We then performed unsupervised clustering of the significant correlations with an absolute Spearman Rho >0.4 and involving lncRNAs and mRNAs with more than the average number of significant correlations (Supplementary Fig. 4b, c). All significant correlations fulfilling these criteria are denoted in Supplementary Data 3. We identified three lncRNA clusters (x-axis) which correlated with three mRNA clusters (y-axis) (Fig. 2a). Interestingly, most of the correlation coefficients (99.8%) were positive, showing more positive correlations between mRNA and lncRNA than expected by chance. To assess whether the discovery of our three biclusters was driven by the filtering criteria used to select lncRNA and mRNA, an unsupervised clustering including all lncRNAs and mRNAs allowed the rediscovery of the three biclusters, however with much more sparsity (Supplementary Fig. 5).

Fig. 2: Clustering of lncRNA into relevant pathways for breast cancer.
figure 2

a Hierarchical clustering of lncRNA-mRNA Spearman correlation values (positive correlation in red, negative correlation in blue) following co-expression analysis between lncRNAs (n = 4108) and protein coding mRNAs (n = 17060). Only lncRNA and mRNA with significant correlation (Bonferroni p-value < 0.05) and −0.4> Spearman’s rho > 0.4 in the TCGA (n = 1095) and SCAN-B (n = 3455) cohorts are used in the unsupervised clustering. In addition, we plot only lncRNAs and mRNAs with number of association higher than the mean value of association (Supplementary Fig. 4). Clusters are defined using cutree_rows = 3 and cutree_cols = 3. lncRNAs (x-axis) are annotated according to the differential expression analysis (Fig. 1). b, d Bar plot showing -log(FDR q.value) from a hypergeometric test (y-axis) of gene set enrichment analysis using Hallmark pathways of the MSigDB database. Input genes for GSEA are genes from mRNA-cluster A (n = 2890) (b), mRNA-cluster B (n = 1480) (c), and mRNA-cluster C (n = 667)(d). Boxplot of the coefficients from the generalized linear modeling of the expression of lncRNAs in the SCAN-B cohort using three variables into the same model, ESR1 mRNA (to reflect estrogen signaling (e)), fibroblast score (to infer fibroblast tumor content (f)) and lymphocyte score (to infer lymphocyte infiltration (g)). Each dot represents the coefficient for a variable and each lncRNA in cluster 1 (n = 610), cluster 2 (n = 199), and cluster 3 (n = 110). Kruskal-Wallis test p-values are shown. The line within each box represents the median. Upper and lower edges of each box represent 75th and 25th percentile, respectively. The whiskers represent the lowest datum still within [1.5 × (75th  −  25th percentile)] of the lower quartile, and the highest datum still within [1.5 × (75th  −  25th percentile)] of the upper quartile.

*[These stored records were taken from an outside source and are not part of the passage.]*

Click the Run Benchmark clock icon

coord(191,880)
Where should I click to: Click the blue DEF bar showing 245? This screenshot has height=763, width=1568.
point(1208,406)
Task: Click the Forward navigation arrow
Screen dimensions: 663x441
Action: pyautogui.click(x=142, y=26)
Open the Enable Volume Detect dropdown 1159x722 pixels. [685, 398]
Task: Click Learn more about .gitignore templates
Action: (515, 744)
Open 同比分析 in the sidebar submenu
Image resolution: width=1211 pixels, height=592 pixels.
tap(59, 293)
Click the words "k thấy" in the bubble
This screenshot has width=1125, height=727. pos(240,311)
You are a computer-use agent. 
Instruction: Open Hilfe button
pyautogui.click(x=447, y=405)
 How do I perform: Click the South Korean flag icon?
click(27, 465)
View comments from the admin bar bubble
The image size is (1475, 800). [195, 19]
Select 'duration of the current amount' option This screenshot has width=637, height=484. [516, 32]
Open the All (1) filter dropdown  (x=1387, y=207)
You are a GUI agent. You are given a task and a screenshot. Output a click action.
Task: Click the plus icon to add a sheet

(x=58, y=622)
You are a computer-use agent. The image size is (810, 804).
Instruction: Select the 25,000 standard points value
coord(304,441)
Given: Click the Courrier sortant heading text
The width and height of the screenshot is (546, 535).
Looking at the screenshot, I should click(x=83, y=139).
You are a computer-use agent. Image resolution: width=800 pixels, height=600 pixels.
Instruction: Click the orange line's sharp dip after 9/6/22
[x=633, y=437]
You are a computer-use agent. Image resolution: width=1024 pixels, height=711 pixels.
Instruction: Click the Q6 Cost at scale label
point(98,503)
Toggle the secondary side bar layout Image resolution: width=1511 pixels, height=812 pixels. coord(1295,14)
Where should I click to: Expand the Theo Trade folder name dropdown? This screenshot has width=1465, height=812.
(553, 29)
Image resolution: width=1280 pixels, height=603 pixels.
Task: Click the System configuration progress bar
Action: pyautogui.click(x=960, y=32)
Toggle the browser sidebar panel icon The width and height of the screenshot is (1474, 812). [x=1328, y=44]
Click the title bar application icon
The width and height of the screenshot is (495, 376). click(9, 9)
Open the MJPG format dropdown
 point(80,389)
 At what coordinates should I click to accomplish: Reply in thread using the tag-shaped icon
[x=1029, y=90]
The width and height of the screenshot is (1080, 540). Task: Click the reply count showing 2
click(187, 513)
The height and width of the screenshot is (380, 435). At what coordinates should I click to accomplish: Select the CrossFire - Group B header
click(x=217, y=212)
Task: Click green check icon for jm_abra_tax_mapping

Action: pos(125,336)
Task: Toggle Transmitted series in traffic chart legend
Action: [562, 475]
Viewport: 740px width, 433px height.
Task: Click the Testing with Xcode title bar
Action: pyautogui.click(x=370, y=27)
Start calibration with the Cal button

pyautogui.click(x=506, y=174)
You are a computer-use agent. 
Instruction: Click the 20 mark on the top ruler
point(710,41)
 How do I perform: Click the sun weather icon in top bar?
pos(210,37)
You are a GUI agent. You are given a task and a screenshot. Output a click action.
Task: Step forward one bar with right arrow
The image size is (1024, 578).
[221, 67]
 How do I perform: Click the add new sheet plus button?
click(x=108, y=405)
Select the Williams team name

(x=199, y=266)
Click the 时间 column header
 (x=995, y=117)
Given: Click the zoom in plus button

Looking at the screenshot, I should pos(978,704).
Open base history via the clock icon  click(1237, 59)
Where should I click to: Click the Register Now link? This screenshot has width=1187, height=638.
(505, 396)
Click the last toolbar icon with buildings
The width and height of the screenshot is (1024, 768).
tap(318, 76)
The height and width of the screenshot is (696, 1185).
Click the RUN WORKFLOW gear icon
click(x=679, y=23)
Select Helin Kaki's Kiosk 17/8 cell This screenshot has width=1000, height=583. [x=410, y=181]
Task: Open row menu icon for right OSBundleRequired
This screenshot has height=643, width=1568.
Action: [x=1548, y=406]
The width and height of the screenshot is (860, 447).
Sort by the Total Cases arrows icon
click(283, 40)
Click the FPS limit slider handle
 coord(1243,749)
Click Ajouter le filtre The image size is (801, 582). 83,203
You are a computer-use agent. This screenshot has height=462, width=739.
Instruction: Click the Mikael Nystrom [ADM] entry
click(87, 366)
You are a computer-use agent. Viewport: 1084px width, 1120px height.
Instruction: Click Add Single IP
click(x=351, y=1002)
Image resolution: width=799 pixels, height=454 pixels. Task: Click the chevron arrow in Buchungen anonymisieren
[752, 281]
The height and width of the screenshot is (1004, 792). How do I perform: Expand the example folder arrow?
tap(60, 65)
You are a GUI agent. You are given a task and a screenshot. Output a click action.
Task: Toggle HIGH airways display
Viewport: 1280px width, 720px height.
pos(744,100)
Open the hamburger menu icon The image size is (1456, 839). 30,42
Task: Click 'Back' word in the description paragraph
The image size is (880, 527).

To link the clustered lncRNAs to the differential expression analysis performed according to breast cancer subtypes, we annotated lncRNAs according to whether they were found overexpressed in the respective groups compared in Fig. 1c–e (column annotations of the heatmap). We observed that lncRNA-cluster 1 and 3 were populated by lncRNAs overexpressed in ER positive and ER negative cases, respectively.

Grouping lncRNAs into pathways related to breast cancer pathogenesis

Following the unsupervised clustering (Fig. 2a), we found a high degree of significant and dominantly positive correlations between the (i) lncRNAs in cluster 1 and the mRNAs in cluster A, (ii) lncRNA-cluster 2 and mRNA-cluster B and (iii) lncRNA-cluster 3 and mRNA-cluster C. By performing Gene Set Enrichment Analysis (GSEA) using the genes of each mRNA-cluster as input, we could infer by association the pathways the lncRNA-clusters may functionally be associated with.

lncRNA-cluster 1 & mRNA-cluster A – Estrogen signaling cluster

91% of the lncRNAs in cluster 1 were significantly overexpressed in ER positive cases, when compared to ER negative, associating these lncRNAs with estrogen signaling. Further, we found that GSEA analysis of genes in mRNA-cluster A were significantly associated with the estrogen signaling pathway (Fig. 2b, Supplementary Data 3).

lncRNA cluster 2 & mRNA-cluster B – Fibroblast cluster

52% of the lncRNAs in cluster 2 were significantly overexpressed in ER positive and 21% in ER negative cases. Interestingly, 87% were overexpressed in Luminal A tumors when compared to Luminal B.

According to GSEA, genes of mRNA-cluster B are involved in Epithelial to Mesenchymal Transition (EMT) and Apical junctions (Fig. 2c, Supplementary Data 3). There is a high similarity between mesenchymal cells and fibroblasts24, and fibroblasts are strongly associated with shaping of the extra cellular matrix25. In addition, fibroblasts have been shown to be highly abundant in Luminal A breast tumors26. We therefore hypothesized that lncRNAs from cluster 2 may be expressed by fibroblasts of the tumor microenvironment.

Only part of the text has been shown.